YOUR GOAL -
Please print the entries below exactly, from the line with "Where should I click to: Click plus" through the line with "Given: Select the", including both of those lines and leaving out all others.

Data excerpts -
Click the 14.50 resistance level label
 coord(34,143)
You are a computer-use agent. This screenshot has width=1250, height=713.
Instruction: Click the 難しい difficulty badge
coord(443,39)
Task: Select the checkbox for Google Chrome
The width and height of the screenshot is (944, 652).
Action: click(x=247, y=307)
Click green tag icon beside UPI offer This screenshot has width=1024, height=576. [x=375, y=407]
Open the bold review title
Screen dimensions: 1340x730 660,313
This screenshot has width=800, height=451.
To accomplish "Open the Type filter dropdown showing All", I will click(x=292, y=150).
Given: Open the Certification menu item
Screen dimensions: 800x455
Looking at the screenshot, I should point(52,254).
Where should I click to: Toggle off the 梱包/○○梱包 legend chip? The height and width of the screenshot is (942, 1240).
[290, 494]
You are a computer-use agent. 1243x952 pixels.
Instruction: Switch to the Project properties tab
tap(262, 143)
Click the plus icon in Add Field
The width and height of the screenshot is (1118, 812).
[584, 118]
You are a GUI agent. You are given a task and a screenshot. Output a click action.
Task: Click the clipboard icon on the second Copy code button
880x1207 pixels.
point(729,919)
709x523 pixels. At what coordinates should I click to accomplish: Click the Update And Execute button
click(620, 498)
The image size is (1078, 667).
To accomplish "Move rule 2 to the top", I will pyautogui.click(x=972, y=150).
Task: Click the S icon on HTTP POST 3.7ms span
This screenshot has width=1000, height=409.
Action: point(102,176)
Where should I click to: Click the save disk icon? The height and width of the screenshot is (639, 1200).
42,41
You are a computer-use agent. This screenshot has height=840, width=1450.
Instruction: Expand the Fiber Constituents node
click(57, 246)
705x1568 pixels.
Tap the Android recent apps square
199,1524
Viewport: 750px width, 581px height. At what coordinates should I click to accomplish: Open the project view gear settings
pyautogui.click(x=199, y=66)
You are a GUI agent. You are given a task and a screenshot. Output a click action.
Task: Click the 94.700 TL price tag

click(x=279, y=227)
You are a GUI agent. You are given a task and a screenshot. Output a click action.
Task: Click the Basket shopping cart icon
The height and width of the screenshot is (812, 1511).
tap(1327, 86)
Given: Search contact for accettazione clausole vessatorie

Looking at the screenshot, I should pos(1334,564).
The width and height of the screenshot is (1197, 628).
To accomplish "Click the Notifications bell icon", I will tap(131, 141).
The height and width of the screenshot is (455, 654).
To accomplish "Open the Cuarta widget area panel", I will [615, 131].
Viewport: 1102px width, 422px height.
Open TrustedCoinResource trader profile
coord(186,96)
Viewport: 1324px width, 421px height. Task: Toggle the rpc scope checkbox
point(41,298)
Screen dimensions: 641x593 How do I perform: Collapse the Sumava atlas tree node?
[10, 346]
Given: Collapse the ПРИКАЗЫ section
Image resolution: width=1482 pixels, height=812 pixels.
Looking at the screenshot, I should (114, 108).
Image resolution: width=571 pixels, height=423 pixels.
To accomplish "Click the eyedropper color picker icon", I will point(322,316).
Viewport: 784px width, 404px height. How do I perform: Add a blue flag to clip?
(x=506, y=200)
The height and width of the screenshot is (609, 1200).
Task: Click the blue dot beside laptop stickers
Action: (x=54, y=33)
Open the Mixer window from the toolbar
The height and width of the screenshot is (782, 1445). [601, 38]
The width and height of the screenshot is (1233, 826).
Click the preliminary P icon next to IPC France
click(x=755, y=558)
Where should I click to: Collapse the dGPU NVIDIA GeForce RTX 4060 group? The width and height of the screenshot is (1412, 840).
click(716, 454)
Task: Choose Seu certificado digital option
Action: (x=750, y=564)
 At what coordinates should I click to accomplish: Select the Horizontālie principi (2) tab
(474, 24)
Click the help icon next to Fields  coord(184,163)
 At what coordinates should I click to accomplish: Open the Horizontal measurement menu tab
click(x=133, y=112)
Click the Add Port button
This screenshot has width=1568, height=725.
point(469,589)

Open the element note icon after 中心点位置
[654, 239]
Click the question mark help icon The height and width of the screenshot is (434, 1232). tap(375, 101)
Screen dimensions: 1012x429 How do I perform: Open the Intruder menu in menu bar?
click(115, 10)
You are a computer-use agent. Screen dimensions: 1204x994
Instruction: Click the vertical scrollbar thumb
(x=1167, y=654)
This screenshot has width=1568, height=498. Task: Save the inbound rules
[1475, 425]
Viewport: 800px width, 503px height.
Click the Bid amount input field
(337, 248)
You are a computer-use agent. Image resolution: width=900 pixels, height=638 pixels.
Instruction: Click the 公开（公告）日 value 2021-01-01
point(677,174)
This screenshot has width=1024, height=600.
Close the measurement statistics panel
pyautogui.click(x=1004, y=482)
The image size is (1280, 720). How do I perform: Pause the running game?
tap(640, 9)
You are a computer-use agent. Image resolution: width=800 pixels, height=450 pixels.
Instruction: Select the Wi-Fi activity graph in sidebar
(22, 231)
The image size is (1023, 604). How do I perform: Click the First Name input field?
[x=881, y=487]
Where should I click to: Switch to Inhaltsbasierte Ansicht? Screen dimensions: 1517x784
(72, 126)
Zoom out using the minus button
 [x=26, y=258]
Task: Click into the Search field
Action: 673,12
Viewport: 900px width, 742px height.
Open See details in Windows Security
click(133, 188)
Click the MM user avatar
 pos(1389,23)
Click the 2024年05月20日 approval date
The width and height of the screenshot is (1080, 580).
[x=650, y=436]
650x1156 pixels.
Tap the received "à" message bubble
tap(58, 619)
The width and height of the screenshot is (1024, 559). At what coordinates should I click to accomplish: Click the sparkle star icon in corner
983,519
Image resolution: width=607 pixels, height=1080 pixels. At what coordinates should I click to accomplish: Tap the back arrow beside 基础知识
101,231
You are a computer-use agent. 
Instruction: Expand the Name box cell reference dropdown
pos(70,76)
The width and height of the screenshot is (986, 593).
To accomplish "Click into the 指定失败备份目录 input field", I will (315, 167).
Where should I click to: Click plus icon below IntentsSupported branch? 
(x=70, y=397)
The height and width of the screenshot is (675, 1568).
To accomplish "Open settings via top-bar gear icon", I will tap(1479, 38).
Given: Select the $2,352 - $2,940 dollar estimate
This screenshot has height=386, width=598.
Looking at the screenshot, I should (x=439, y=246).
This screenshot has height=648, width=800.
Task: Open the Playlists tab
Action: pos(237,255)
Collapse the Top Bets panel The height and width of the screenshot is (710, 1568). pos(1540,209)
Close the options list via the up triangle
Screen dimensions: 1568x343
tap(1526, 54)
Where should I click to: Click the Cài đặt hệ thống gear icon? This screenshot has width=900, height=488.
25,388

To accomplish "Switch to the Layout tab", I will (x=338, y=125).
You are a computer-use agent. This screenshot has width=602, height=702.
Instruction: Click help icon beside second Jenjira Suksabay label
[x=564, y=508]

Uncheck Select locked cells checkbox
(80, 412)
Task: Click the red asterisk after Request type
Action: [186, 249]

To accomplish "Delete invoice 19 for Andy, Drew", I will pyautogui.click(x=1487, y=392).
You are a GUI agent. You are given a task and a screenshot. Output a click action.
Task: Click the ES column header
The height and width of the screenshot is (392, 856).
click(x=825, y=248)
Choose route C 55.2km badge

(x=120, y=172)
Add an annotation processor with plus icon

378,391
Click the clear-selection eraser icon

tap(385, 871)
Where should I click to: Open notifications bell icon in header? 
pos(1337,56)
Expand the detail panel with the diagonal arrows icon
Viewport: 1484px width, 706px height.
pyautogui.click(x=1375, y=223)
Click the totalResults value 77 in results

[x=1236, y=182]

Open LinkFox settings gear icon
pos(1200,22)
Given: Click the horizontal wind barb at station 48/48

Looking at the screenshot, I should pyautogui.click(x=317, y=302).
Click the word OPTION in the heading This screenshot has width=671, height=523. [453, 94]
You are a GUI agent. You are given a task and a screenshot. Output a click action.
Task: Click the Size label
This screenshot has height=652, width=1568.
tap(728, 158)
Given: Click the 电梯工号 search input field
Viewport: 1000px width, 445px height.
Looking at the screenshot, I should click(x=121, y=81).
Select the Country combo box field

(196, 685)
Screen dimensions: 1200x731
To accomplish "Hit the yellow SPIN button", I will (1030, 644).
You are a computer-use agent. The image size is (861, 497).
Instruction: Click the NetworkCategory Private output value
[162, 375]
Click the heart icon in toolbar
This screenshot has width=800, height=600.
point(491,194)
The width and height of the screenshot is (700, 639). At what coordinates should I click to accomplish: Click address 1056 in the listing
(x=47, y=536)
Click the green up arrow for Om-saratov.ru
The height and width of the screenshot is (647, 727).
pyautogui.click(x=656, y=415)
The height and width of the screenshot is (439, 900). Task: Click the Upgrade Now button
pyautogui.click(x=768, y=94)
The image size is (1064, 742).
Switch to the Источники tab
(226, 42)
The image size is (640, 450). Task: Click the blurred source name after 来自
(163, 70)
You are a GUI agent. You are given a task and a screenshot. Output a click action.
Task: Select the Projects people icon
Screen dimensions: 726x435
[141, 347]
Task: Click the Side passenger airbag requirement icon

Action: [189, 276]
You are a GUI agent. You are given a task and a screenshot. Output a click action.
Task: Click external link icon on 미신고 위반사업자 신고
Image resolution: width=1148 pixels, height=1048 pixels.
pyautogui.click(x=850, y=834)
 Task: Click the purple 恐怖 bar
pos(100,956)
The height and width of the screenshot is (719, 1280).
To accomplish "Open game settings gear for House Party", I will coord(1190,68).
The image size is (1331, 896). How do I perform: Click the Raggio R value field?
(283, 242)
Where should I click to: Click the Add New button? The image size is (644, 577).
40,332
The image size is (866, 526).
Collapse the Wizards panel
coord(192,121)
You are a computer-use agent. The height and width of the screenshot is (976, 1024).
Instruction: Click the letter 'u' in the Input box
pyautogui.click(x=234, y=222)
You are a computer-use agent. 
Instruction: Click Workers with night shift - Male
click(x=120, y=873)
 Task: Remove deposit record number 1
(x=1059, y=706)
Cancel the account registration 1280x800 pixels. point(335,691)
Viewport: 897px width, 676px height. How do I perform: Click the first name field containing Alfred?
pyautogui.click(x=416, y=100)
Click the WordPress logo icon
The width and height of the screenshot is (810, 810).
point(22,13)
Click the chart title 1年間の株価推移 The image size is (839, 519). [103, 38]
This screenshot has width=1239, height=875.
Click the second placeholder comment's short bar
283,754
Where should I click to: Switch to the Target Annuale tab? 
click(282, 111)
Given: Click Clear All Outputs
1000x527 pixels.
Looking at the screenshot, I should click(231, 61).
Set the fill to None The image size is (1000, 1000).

EXERCISE OUTPUT -
Where should I click to: Click plus icon below IntentsSupported branch? 
(x=70, y=397)
The height and width of the screenshot is (675, 1568).
To accomplish "Open settings via top-bar gear icon", I will tap(1479, 38).
Given: Select the $2,352 - $2,940 dollar estimate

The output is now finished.